Ontario MPP
- In office 1981–1987
- Preceded by: Harry Parrott
- Succeeded by: Charlie Tatham
- Constituency: Oxford

Personal details
- Born: July 11, 1934 (age 91) Goderich, Ontario
- Party: Progressive Conservative Party
- Occupation: Lawyer

= Dick Treleaven =

Canadian politician

Richard L. Treleaven (born July 11, 1934) is a former politician in Ontario, Canada. He served in the Legislative Assembly of Ontario from 1981 to 1987, as a member of the Progressive Conservative Party.

==Background==
Treleaven was born in Goderich, Ontario, He was educated at the University of Western Ontario and the Osgoode Law School. He obtained a Bachelor of Laws degree, and worked as a barrister and solicitor. He was also a member of the Waterloo-Wellington Hunt Club, and coach of the Woodstock Y Swim Team.

==Politics==
He was elected to the Ontario legislature in the 1981 provincial election, defeating Liberal Party candidate John Finlay by 4,082 votes in Oxford. For the next four years, he served as a backbench supporter of the Bill Davis and Frank Miller administrations.
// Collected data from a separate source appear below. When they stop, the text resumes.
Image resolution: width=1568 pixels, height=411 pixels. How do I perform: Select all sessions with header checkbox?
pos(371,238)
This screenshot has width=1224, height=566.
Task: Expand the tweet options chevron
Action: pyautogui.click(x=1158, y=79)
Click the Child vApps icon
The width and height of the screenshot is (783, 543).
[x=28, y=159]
The Progressive Conservatives were reduced to a tenuous minority government under Miller's leadership in the 1985 provincial election and Treleaven was re-elected in Oxford. He was named as Deputy Speaker of the Assembly on June 6, 1985. He retained his position after Miller's government was defeated in the house, and the Liberals formed government under David Peterson. In 1986, he was a prominent opponent of Peterson's plan to ban extra billing by Ontario doctors.

Treleaven was defeated in the 1987 provincial election, losing to Liberal candidate Charlie Tatham by 2,874 votes.